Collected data
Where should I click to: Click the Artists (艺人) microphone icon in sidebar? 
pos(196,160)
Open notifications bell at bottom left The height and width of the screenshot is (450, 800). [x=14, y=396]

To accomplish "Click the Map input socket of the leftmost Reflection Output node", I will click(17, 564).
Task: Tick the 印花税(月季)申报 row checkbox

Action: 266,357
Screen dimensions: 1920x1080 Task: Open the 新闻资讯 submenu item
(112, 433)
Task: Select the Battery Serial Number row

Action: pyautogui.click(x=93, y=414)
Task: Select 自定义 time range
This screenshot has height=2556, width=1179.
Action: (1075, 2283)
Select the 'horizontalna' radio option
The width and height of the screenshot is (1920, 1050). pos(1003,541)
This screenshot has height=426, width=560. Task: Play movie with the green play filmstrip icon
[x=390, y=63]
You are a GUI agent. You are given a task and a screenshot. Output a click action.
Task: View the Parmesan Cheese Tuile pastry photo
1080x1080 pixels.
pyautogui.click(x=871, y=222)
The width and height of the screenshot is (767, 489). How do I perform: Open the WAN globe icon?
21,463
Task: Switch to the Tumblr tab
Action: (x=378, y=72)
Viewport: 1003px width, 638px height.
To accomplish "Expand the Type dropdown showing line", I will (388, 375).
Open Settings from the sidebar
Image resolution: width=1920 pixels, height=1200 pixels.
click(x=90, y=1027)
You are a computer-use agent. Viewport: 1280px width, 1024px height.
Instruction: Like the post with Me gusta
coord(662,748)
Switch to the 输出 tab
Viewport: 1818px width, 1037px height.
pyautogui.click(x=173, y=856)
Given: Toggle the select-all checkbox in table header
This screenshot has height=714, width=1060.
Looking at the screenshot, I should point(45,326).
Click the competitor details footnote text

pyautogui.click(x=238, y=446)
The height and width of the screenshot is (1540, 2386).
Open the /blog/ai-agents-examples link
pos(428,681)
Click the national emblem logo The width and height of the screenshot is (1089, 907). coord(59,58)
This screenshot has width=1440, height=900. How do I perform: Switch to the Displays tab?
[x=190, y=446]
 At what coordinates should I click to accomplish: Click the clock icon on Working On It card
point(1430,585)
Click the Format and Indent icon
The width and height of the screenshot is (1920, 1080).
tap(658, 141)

_Exercise_:
Copy out all of the material above, changing each "Viewport" to "Window" and keeping everything else the same.

_Written reply_:
Where should I click to: Click the Artists (艺人) microphone icon in sidebar? 
pos(196,160)
Open notifications bell at bottom left The height and width of the screenshot is (450, 800). [x=14, y=396]

To accomplish "Click the Map input socket of the leftmost Reflection Output node", I will click(17, 564).
Task: Tick the 印花税(月季)申报 row checkbox

Action: 266,357
Screen dimensions: 1920x1080 Task: Open the 新闻资讯 submenu item
(112, 433)
Task: Select the Battery Serial Number row

Action: pyautogui.click(x=93, y=414)
Task: Select 自定义 time range
This screenshot has height=2556, width=1179.
Action: (1075, 2283)
Select the 'horizontalna' radio option
The width and height of the screenshot is (1920, 1050). pos(1003,541)
This screenshot has height=426, width=560. Task: Play movie with the green play filmstrip icon
[x=390, y=63]
You are a GUI agent. You are given a task and a screenshot. Output a click action.
Task: View the Parmesan Cheese Tuile pastry photo
1080x1080 pixels.
pyautogui.click(x=871, y=222)
The width and height of the screenshot is (767, 489). How do I perform: Open the WAN globe icon?
21,463
Task: Switch to the Tumblr tab
Action: (x=378, y=72)
Window: 1003px width, 638px height.
To accomplish "Expand the Type dropdown showing line", I will (388, 375).
Open Settings from the sidebar
Image resolution: width=1920 pixels, height=1200 pixels.
click(x=90, y=1027)
You are a computer-use agent. Window: 1280px width, 1024px height.
Instruction: Like the post with Me gusta
coord(662,748)
Switch to the 输出 tab
Window: 1818px width, 1037px height.
pyautogui.click(x=173, y=856)
Given: Toggle the select-all checkbox in table header
This screenshot has height=714, width=1060.
Looking at the screenshot, I should point(45,326).
Click the competitor details footnote text

pyautogui.click(x=238, y=446)
The height and width of the screenshot is (1540, 2386).
Open the /blog/ai-agents-examples link
pos(428,681)
Click the national emblem logo The width and height of the screenshot is (1089, 907). coord(59,58)
This screenshot has width=1440, height=900. How do I perform: Switch to the Displays tab?
[x=190, y=446]
 At what coordinates should I click to accomplish: Click the clock icon on Working On It card
point(1430,585)
Click the Format and Indent icon
The width and height of the screenshot is (1920, 1080).
tap(658, 141)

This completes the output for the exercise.